(Beginning of TASK MATERIAL)
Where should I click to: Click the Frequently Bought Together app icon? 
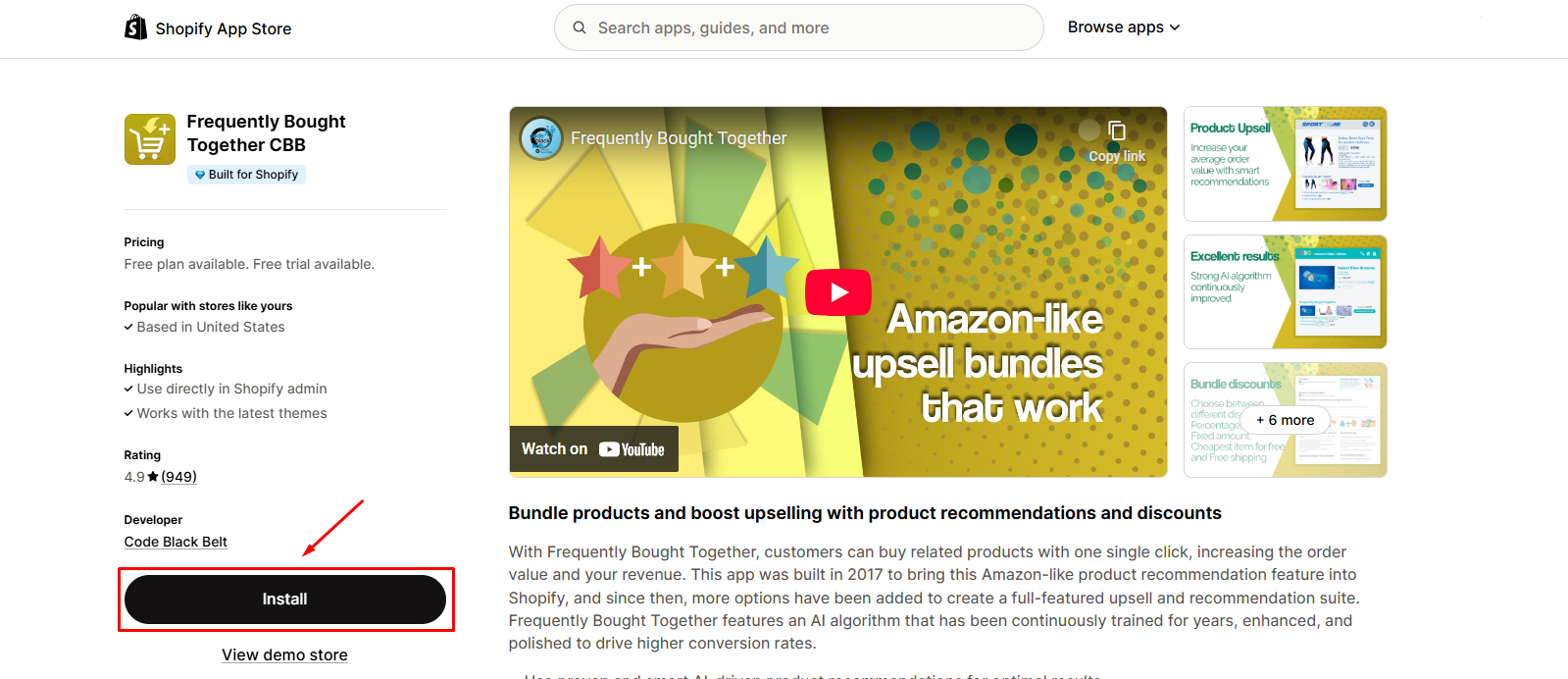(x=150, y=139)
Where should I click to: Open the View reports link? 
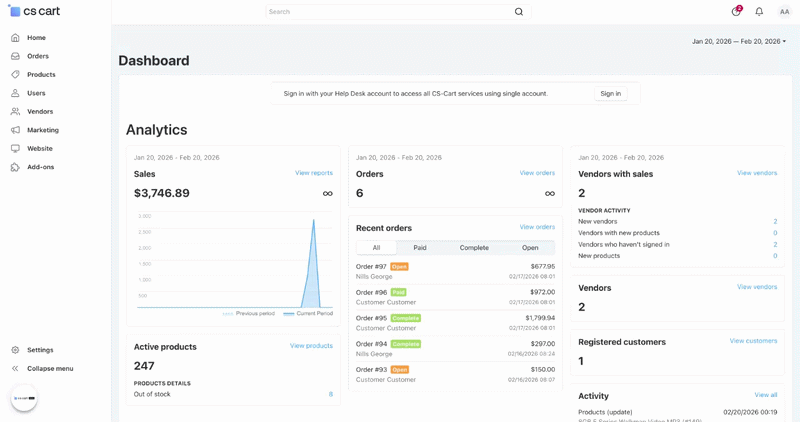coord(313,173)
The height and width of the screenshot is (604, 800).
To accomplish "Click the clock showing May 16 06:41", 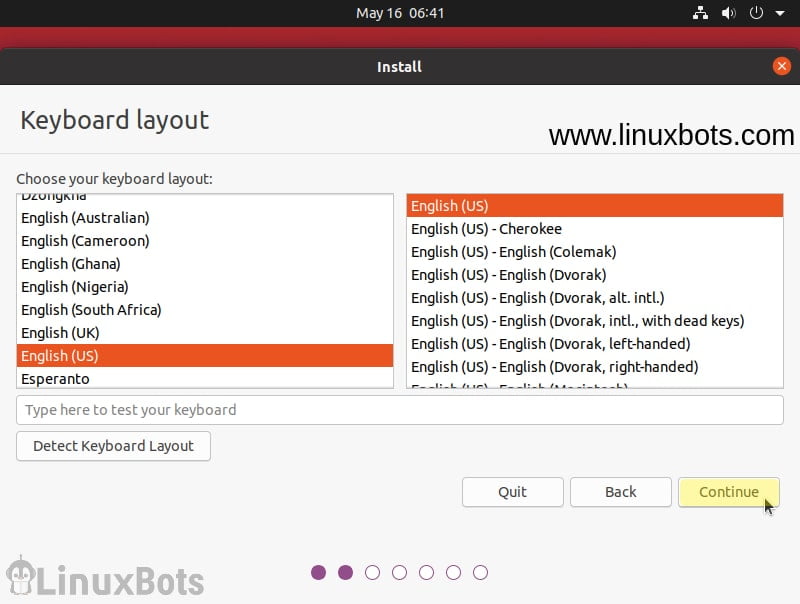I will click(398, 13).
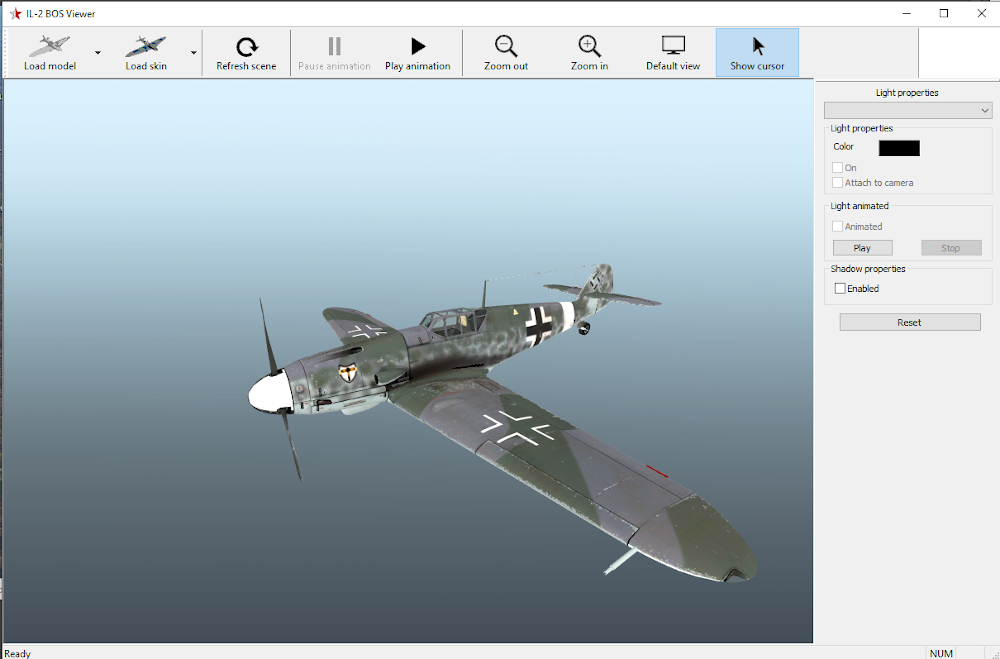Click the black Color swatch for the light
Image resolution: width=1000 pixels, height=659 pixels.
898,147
(End of TASK MATERIAL)
_BRIEF_
Reproduce exactly the lines above that run from the one with "Where should I click to: Open" to the one with "The height and", both included, leaving pictures out.

_REPLY TO THE TASK_
Where should I click to: Open the View reports link? 
coord(313,173)
The height and width of the screenshot is (604, 800).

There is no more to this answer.